> [What is needed]:
Give back an exact repetition of the material below, from its first line through the line that contains "Given: Open the Upload Data page", both included, minus the pictures.

> [Data extracts]:
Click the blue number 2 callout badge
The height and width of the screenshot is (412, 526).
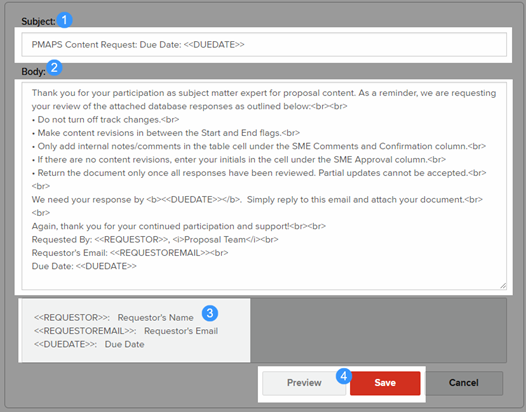pos(54,68)
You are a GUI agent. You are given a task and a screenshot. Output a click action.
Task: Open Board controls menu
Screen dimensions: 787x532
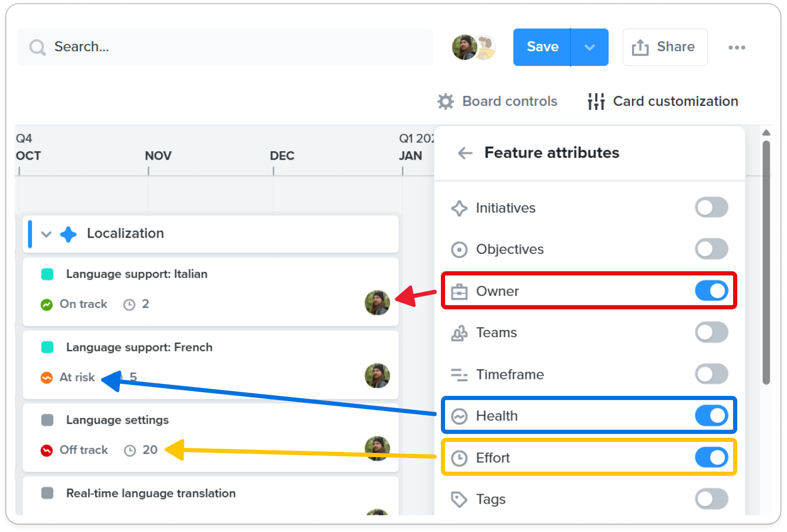click(x=497, y=101)
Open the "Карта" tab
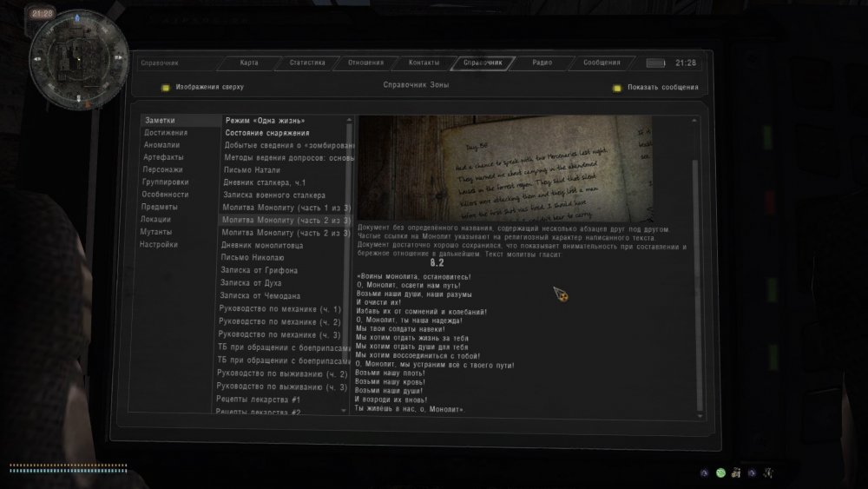The image size is (868, 489). [248, 63]
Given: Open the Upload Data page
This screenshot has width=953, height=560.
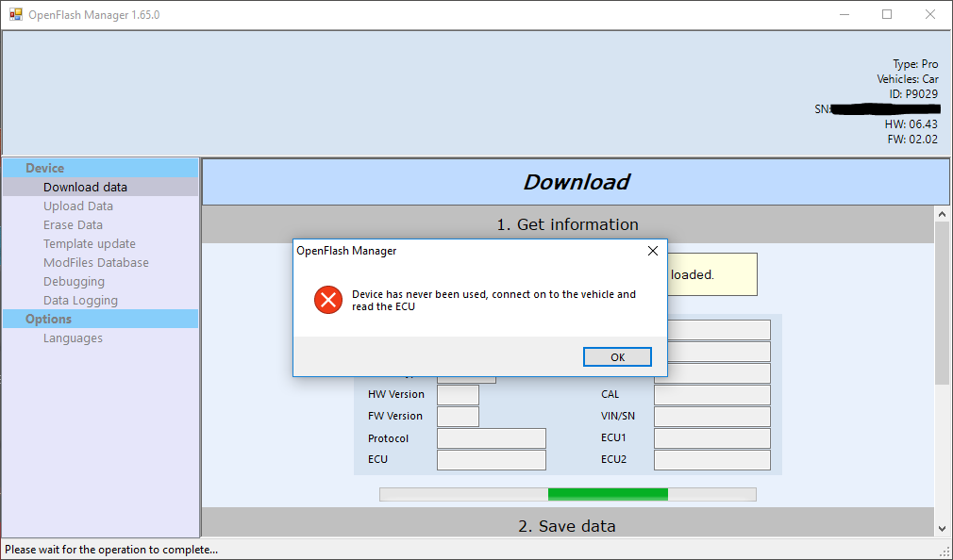Looking at the screenshot, I should point(78,206).
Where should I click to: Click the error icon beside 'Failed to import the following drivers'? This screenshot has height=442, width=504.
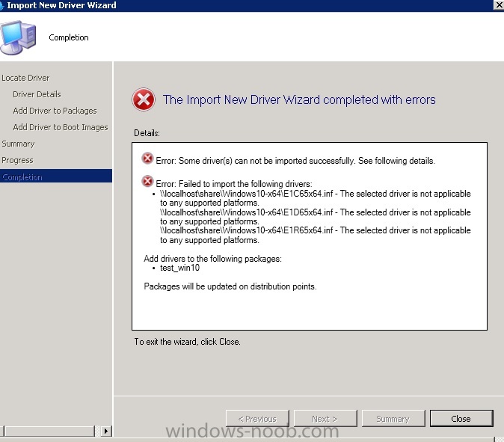pos(147,181)
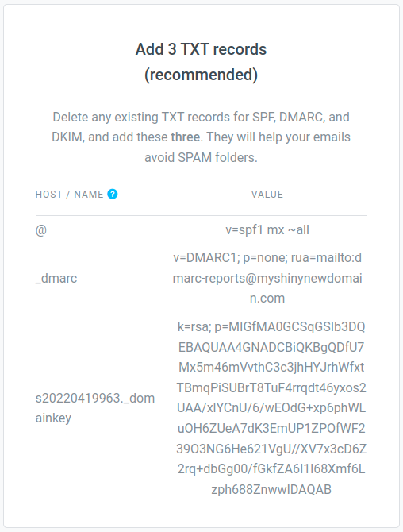Click the VALUE column header
The width and height of the screenshot is (403, 532).
267,195
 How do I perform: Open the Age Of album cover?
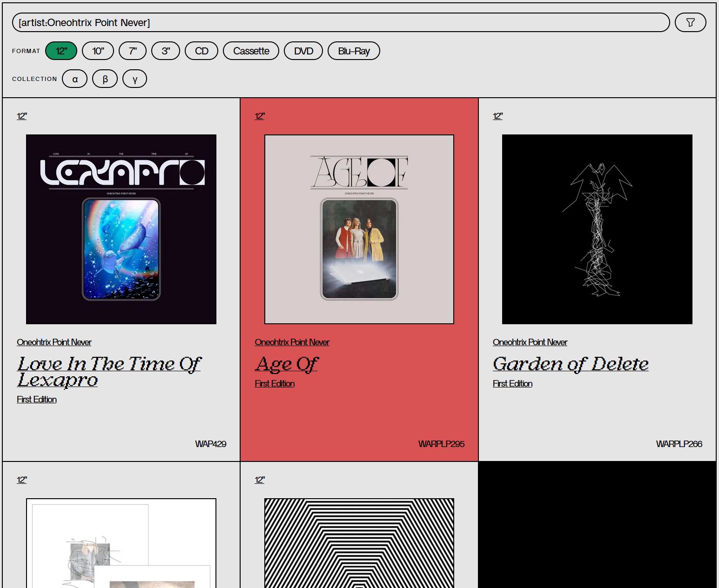[x=359, y=229]
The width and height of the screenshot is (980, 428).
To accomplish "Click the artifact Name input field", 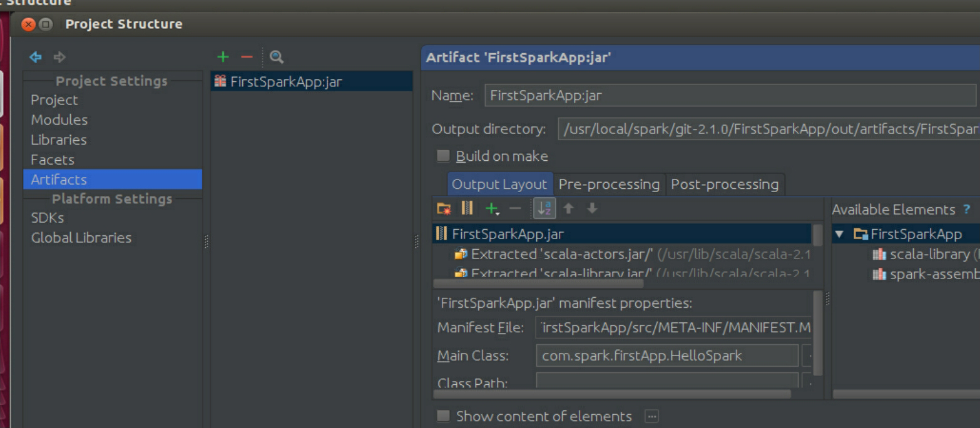I will [729, 96].
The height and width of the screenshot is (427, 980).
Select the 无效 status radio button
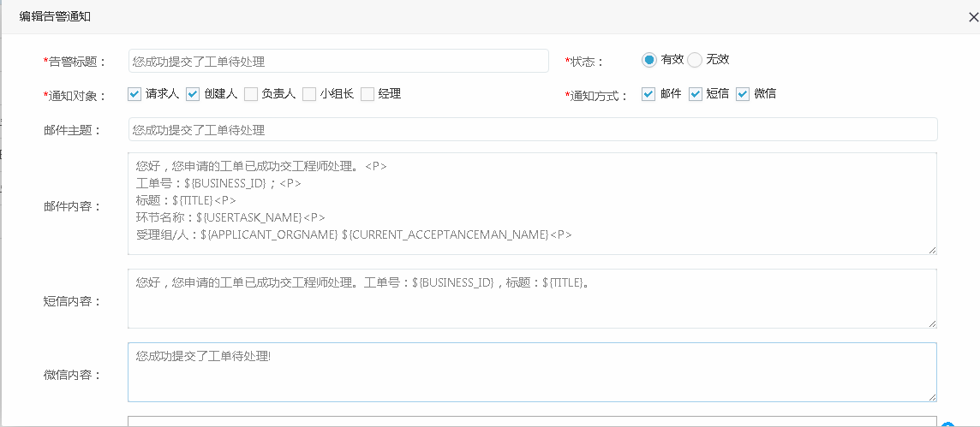pos(695,60)
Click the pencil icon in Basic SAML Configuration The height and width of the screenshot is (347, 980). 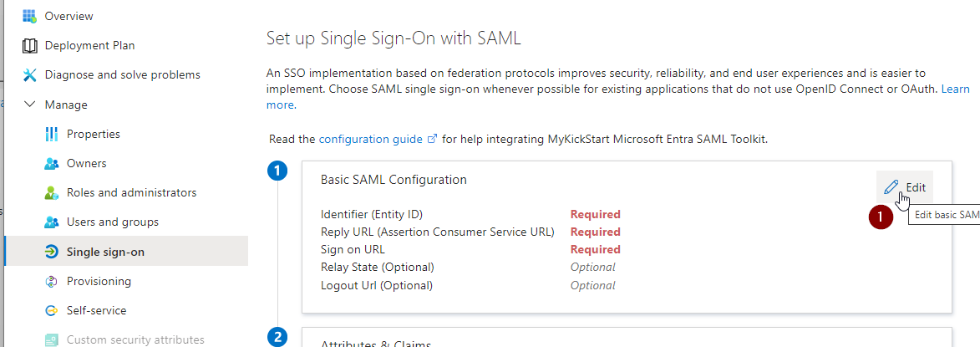(x=892, y=187)
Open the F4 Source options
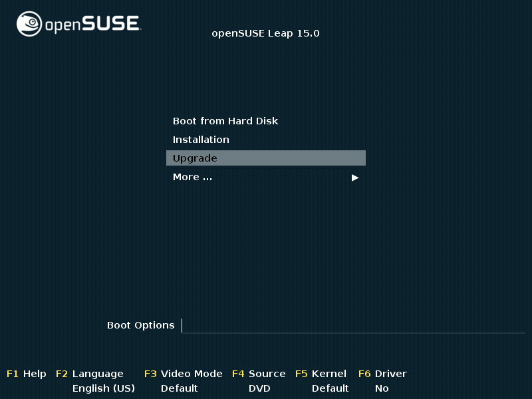This screenshot has width=532, height=399. (259, 374)
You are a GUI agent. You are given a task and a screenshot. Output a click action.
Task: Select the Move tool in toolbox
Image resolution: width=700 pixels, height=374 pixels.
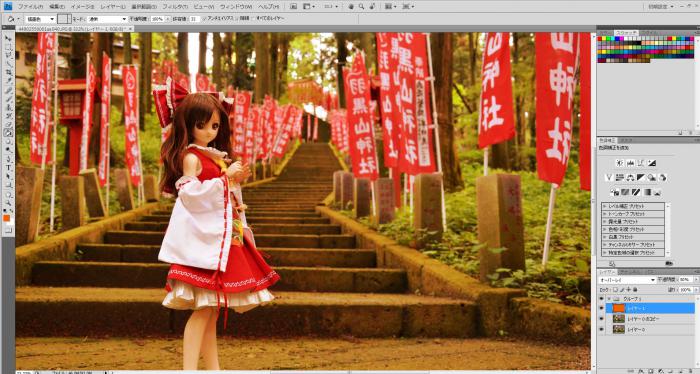pos(8,39)
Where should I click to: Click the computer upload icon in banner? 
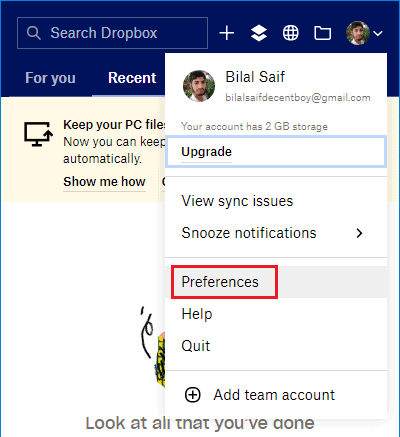click(x=39, y=134)
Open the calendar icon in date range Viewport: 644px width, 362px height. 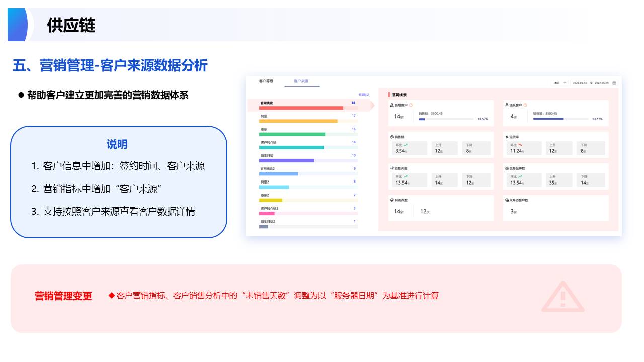click(614, 83)
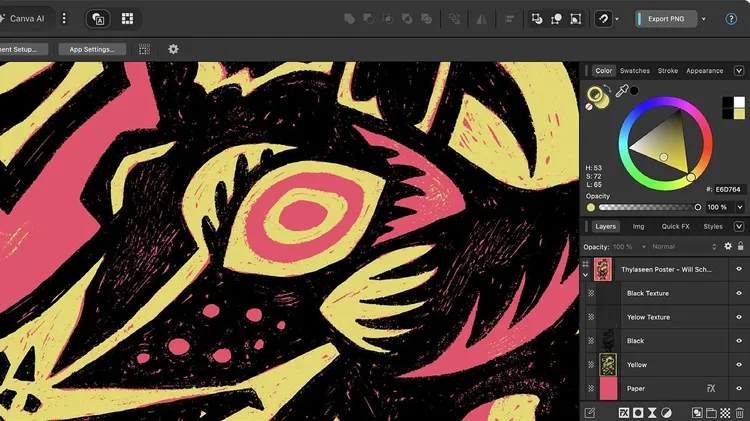Image resolution: width=750 pixels, height=421 pixels.
Task: Hide the Paper layer
Action: 739,388
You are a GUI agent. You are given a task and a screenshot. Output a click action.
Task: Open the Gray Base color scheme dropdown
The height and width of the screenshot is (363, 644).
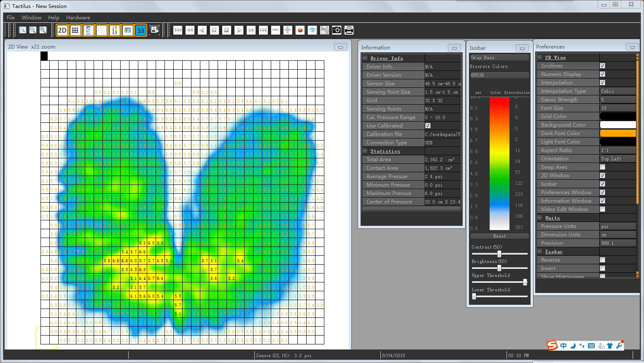pyautogui.click(x=499, y=57)
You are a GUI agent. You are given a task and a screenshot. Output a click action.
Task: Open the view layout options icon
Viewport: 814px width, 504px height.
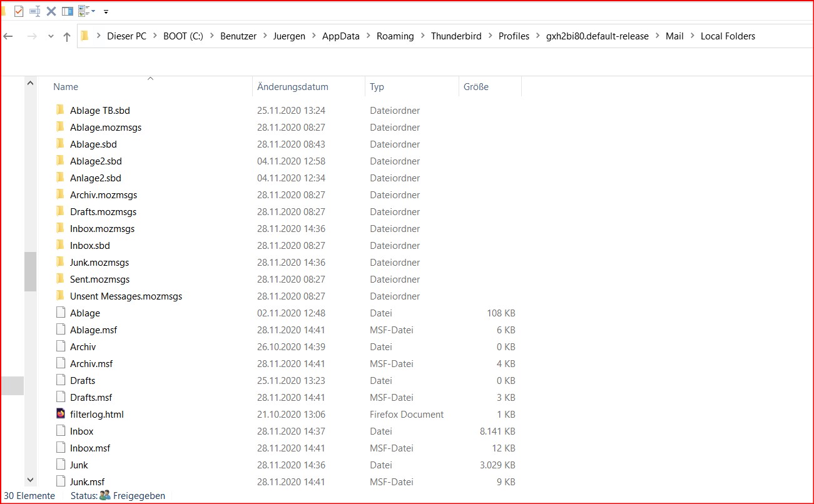83,11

> [Exercise result]:
Click the blue number 2 callout badge
The height and width of the screenshot is (412, 526).
pos(54,68)
You are a GUI agent. You are given a task and a screenshot. Output a click action.
Task: Open Board controls menu
Screen dimensions: 787x532
click(x=497, y=101)
Open the "Карта" tab
The image size is (868, 489). [248, 63]
Given: Open the Upload Data page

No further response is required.